Обосновывать, оправдывать свои поступки, свои суждения ссылками на высшие инстанции — это у Пастернака сложилось с юности и не оставляло его до последних дней. Но сами-то ссылки продуцировал, сочинял он, Пастернак, и в романе не только одному доктору Живаго, но, пожалуй, всем или почти всем героям давал автор в обязательную нагрузку — чтоб довели до сведения читателя — и эти его ссылки, и эти суждения.
Доктору Живаго Пастернак назначил двоякую роль: и своих уст, и своих ушей, или, говоря языком техники, роль приемно-передающего устройства. Тексты же, информация в обоих случаях, естественно, шли от него — от писателя Пастернака.
Помните, Лара, которая никогда не занимала своих дум проблемами Иудина племени, вдруг разразилась тирадой об евреях: «Люди, когда-то освободившие человечество от ига идолопоклонства и теперь в таком множестве посвятившие себя освобождению его от социального зла, бессильны освободиться от самих себя, от верности отжившему допотопному наименованию, потерявшему значение, не могут подняться над собою и бесследно раствориться среди остальных, религиозные основы которых они сами заложили…
Наверное, гонения и преследования обязывают к этой бесполезной и гибельной позе, к этой стыдливой, приносящей одни бедствия самоотверженной обособленности, но есть в этом и внутреннее одряхление, историческая многовековая усталость».
И заключение, той же Лары: «Я не люблю их иронического самоподбадривания, будничной бедности понятий, несмелого воображения. Это раздражает, как разговоры стариков о старости и больных о болезни. Вы согласны?»
И что же ответил Живаго, которому в этом разе отведена была роль авторских ушей, ибо авторскими устами назначено было в этом монологе быть его зазнобе, Ларе?
Живаго ответил: «Я об этом не думал». Но тут же поспешил добавить: «У меня есть товарищ, некий Гордон, он тех же взглядов».
Ну можно ли сочинить большую нелепость: человек говорит, что не думал, и тут же уведомляет, что товарищ его, некий Гордон — по фамилии видать, из какого племени, — «тех же взглядов»! Стало быть, пусть не по своей, пусть по сторонней инициативе, однако же, думал об этом.
Но мало того. И своя инициатива была. Обратимся к части четвертой, «Назревшие неизбежности», глава одиннадцатая. Встретясь с доктором Живаго в прифронтовой деревне, Гордон наблюдал вместе с ним сцену гнусного глумления молодого казака над стариком евреем. Доктор приказал прекратить это глумление и некоторое время, потрясенный, молчал. А потом заговорил — заговорил горячо, с болью, как будто не спутник его, Миша Гордон, а сам он, Юра Живаго, принадлежал к тому же племени, что старик, над которым глумились: «Это ужасно… Ты едва ли представляешь себе, какую чашу страданий испило в эту войну несчастное еврейское население. Ее ведут как раз в черте его вынужденной оседлости.

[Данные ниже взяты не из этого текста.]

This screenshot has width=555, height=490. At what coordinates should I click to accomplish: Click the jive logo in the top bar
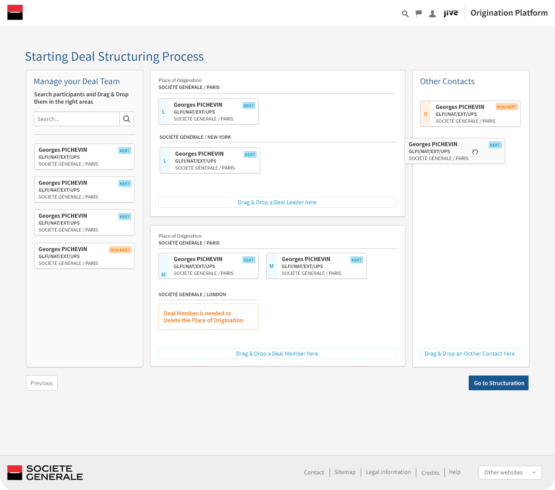[x=451, y=13]
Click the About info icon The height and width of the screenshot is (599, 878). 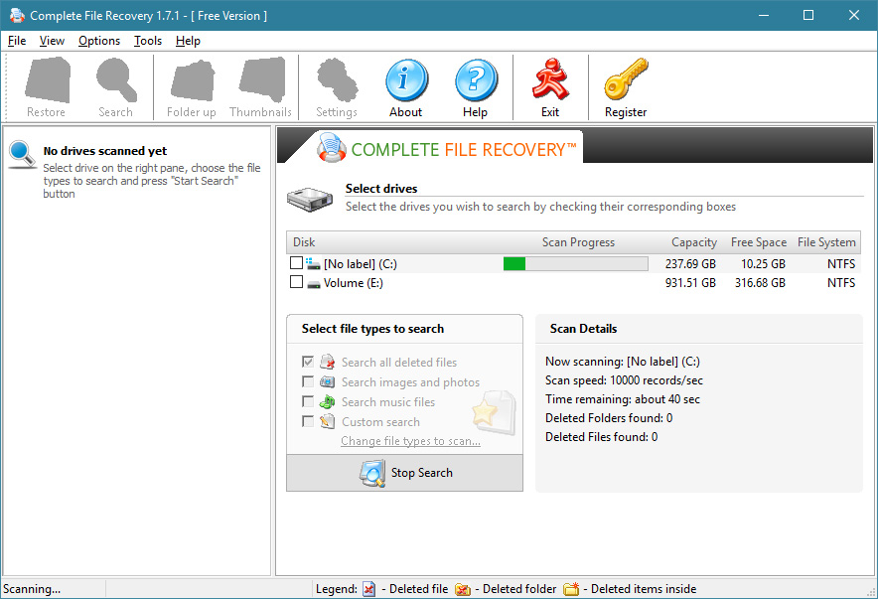tap(405, 81)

И за изведанное, за перенесенные страдания, поборы и разорение ему еще вдобавок платят погромами, издевательствами и обвинением в том, что у этих людей недостаточно патриотизма».
И вслед за этим, как будто для Юрия Андреевича Живаго для самого русский патриотизм есть понятие дискуссионное, он задался вопросом, на который сам же и ответил: «А откуда быть ему (патриотизму. —
Ну, как вам нравится этот православный человек, этот русский патриот, который восстает на своих, в защиту евреев. Более того, не входя в дискуссию насчет патриотизма, есть он у евреев или нет, Живаго сам доказывает — еврею! — что в России у евреев не только что достаточно, а и вовсе нисколько не должно быть патриотизма, ибо даже враг относится к ним лучше, наделяя их правами, которыми Россия всегда обделяла их.
Стало быть, думал Живаго о еврейском вопросе. Думал, как видим, с разных сторон: и с нравственной, и с гражданской, и с политической, и с философской: «Тут что-то роковое!»